▶ [Text provided]
* * * * * * *
Boosting has been a family effort. “That’s been the silver lining of moving in this direction,” said Lum. “All of us rising to the occasion.” Lum’s mother, a pattern and design maker, was laid off during the pandemic and now helps with the back end. Lum’s father handles the shipping and packaging. And her grandmother has stepped up as an influencer. During the pandemic, Lum came up with the idea of hosting an Story series called Po’s Picks. (Po means “grandma” in Chinese.) In the series, her grandmother showcases her favorite pieces in the shop. “She’s our 91-year-old marketing girl now,” said Lum.

Even though Lum has continued to maintain the shop similarly to how it has operated for decades, she also believes it needs new life to survive. “I’d joke with a lot of my friends, ‘It’s like, ha ha, I’m working at a 100-year-old startup,’” she says.
* * * * * * *
▶ [Tasks to carry out]
a - Answer these questions about the passage on Lum's family shop:
(i) What was Lum's mother's job before she was laid off?
(ii) Which tasks does Lum's father handle?
(iii) What does Lum jokingly tell friends she is working at?
b - Pick up the passage about Lum's family shop after its last sentence and continue it.
The lines after this passage have nothing to do with the work here.

▶ [Given entries]
* * * * * * *
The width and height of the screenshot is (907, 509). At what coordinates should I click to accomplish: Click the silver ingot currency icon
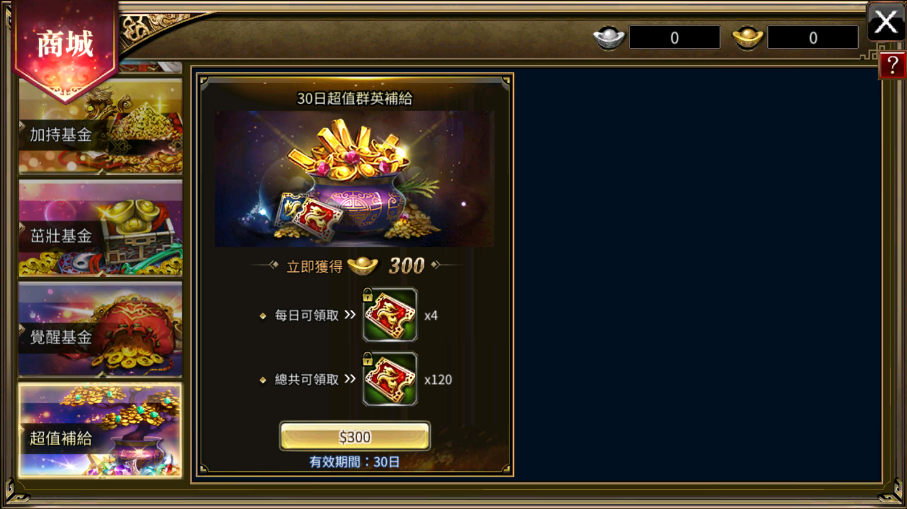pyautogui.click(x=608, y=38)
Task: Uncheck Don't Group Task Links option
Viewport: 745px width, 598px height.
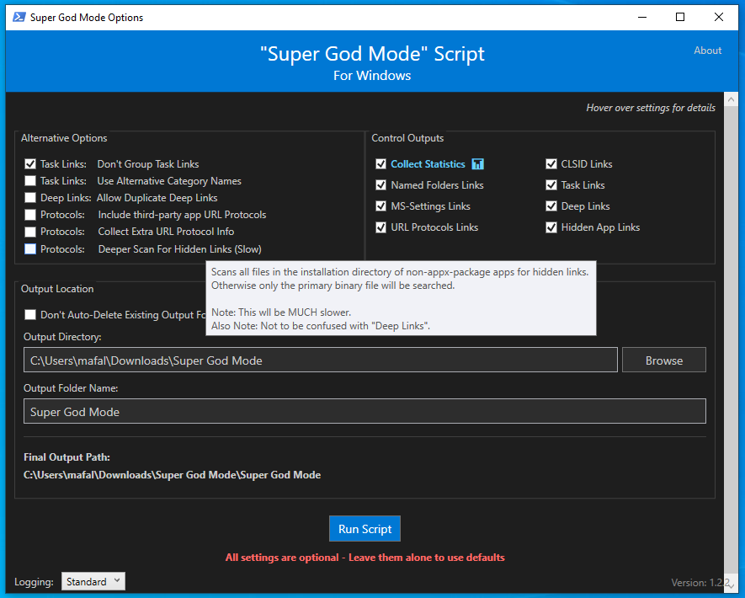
* * * * * * *
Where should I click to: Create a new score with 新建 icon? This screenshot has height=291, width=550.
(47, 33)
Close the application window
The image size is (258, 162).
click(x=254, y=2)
* * * * * * *
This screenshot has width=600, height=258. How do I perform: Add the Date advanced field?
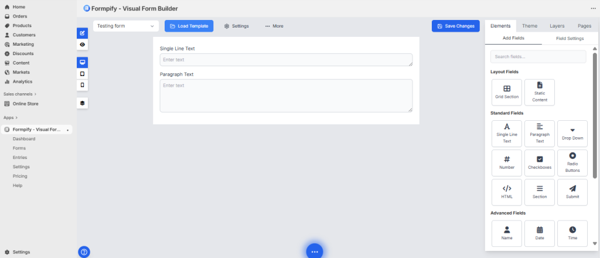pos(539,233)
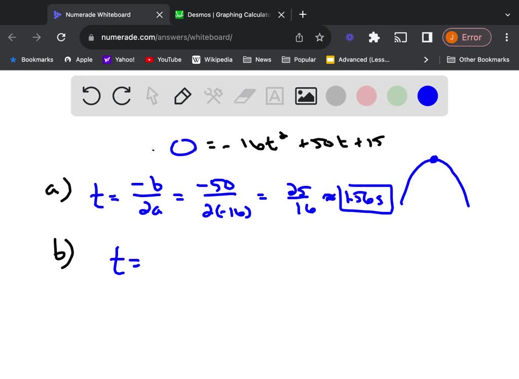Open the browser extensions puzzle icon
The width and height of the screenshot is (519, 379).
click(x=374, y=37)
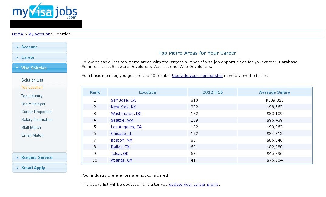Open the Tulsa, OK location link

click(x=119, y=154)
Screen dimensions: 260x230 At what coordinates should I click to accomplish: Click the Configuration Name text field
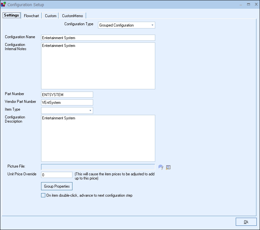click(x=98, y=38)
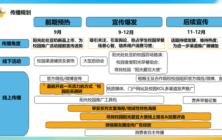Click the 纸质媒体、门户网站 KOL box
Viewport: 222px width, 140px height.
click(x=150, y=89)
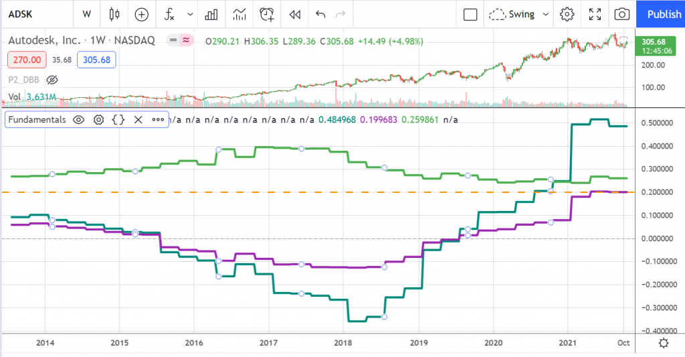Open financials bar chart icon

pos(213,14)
* * * * * * *
▶ [Activity answers]
a -
(i) She was a pattern and design maker.
(ii) He handles the shipping and packaging.
(iii) A 100-year-old startup.

b -
As a fifth-generation owner, she has learned to go with her own instinct and accepted that she wasn’t going to come fully formed into the role. Her family members live within a four-block radius of one another and are still involved. Lum thinks of them more as creative collaborators rather than employees. She wants the business to adapt and grow—particularly in terms of rolling out e-commerce — and having the family’s blessing has helped motivate her.

“I don’t think I could have grown Wing On Wo without the people who have been cheering me on and supporting me,” she says.